2010 might be the end of a static-snapshot of history; now history can be reinterpreted to the end of time...
While it's important to re-analyse history, we have to be careful not to re-colour that interpretation(with modern ideals); have you ever read an old edition? The historical interpretation and context is almost as important as the events themselves.
It tells us about what our society was like, how we reacted to the events that have led up to it, and gives us a reference point to appreciate how much we've changed.
Are we one step closer to an Orwellian future?
I don't buy books about software. There are a few exceptions: K&R's C programming language is valuable, 40 years later. But its a very rare exception. I have a book on HTML. I think version 4.01. Good enough. I bought a book about Drupal (version 7). It came out 18 months before version 7. Its about half wrong. Anywhere they tell you to 'click on this and that' is a lie. This and that are on other screens or have been removed. The other problem is rapid development. Its great, and awful. I love new features and improvements. Documentation is usually a blurb written on a website somewhere. The best you can get is a wiki, (and take that with a grain of salt). A book is a historical snapshot. Its too slow. It is either like the Drupal book I bought, where they guessed badly where Drupal would land (they thought screen development had been finalized although there are a lot of places where they say 'get the idea, but don't follow too closely'), or they hit it right on the nose, and the book is great for two weeks... and gets dated fast after that. Britannica couldn't match the speed of the web. There are billions of terabytes of information that can describe through hundreds of pages, more information on any topic, than they could deliver in their entire volume. CD's and DVD's of their books are also cheaper to produce, distribute and access than paper. Heavy equipment manuals have looked like 120mm (4.7244") disks for a long time. Updates are lighter, cheaper, and can be salvaged even if you drop them in mud.

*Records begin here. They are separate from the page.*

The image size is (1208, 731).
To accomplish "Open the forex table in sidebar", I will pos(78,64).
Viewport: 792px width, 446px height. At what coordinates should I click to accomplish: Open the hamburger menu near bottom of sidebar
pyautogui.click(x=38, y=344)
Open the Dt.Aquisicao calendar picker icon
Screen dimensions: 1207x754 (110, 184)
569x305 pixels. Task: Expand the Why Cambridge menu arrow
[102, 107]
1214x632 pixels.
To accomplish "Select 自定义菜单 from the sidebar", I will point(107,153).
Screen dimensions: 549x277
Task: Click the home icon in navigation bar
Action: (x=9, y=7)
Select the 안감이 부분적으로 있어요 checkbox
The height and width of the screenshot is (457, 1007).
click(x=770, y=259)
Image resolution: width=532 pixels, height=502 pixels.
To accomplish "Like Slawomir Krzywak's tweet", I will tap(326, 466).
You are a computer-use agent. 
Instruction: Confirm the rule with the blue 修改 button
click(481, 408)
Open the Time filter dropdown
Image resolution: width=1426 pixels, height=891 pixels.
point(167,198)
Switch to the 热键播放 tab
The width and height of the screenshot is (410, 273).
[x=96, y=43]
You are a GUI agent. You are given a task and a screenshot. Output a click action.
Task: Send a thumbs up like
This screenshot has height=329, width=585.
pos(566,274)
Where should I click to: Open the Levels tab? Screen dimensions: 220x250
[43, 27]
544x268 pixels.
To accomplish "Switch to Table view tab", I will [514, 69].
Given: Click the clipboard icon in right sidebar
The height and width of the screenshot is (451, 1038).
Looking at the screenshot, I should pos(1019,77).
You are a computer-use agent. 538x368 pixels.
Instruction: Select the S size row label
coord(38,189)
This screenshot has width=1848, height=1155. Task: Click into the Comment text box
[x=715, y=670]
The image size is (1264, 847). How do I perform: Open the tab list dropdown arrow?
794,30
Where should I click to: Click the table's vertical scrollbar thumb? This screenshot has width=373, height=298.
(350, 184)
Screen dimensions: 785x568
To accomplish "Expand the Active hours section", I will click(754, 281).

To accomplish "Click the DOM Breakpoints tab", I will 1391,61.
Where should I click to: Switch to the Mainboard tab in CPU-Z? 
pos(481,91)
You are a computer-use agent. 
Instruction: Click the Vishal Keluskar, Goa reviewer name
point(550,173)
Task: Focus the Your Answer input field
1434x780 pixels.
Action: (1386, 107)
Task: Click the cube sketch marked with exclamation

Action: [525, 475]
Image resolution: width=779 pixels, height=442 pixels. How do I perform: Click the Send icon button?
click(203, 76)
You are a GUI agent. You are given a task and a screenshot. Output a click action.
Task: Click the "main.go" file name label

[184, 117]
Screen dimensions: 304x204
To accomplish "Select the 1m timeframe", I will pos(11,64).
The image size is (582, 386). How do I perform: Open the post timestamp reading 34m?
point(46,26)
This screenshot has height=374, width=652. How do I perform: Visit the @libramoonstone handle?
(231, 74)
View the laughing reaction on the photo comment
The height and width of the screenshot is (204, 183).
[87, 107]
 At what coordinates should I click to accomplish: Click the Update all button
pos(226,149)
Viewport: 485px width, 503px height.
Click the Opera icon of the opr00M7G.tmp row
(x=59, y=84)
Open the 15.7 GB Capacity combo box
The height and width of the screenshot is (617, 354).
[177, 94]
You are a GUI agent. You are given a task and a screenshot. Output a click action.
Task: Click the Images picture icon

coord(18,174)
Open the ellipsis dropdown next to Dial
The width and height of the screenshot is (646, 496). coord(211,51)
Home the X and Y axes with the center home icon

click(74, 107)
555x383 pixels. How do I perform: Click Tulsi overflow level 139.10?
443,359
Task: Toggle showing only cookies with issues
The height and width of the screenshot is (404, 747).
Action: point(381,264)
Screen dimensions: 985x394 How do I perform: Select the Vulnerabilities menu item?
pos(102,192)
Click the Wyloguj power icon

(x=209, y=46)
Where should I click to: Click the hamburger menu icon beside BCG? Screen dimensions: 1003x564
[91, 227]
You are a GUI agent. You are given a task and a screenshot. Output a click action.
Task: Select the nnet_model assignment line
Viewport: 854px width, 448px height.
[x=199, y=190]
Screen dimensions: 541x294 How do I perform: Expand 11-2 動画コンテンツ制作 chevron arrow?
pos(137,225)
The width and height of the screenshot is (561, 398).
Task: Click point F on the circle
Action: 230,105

I got Encarta (maybe it was a lite version) bundled with my first laptop, that'd have been about 1996.
I think I still have the CD somewhere. I'll dig it out and see how many planets it thinks there are.
Confucius say, "Find worm in apple - bad. Find half a worm - worse."
I spent about 5 years working on Encarta in the 1990s in the UK. The technology and bells and whistles were really gimcrack then. They were literally making it up as they went along - editing in some awful fork of Access that crashed all the time. I rewrote a lot of the articles myself for the UK/non-US global edition! And the further reading, etc, was sacrificed at the last minute when the Internet came along, needing hyperlinks. Had a ferocious turnaround schedule. Pioneering days, though.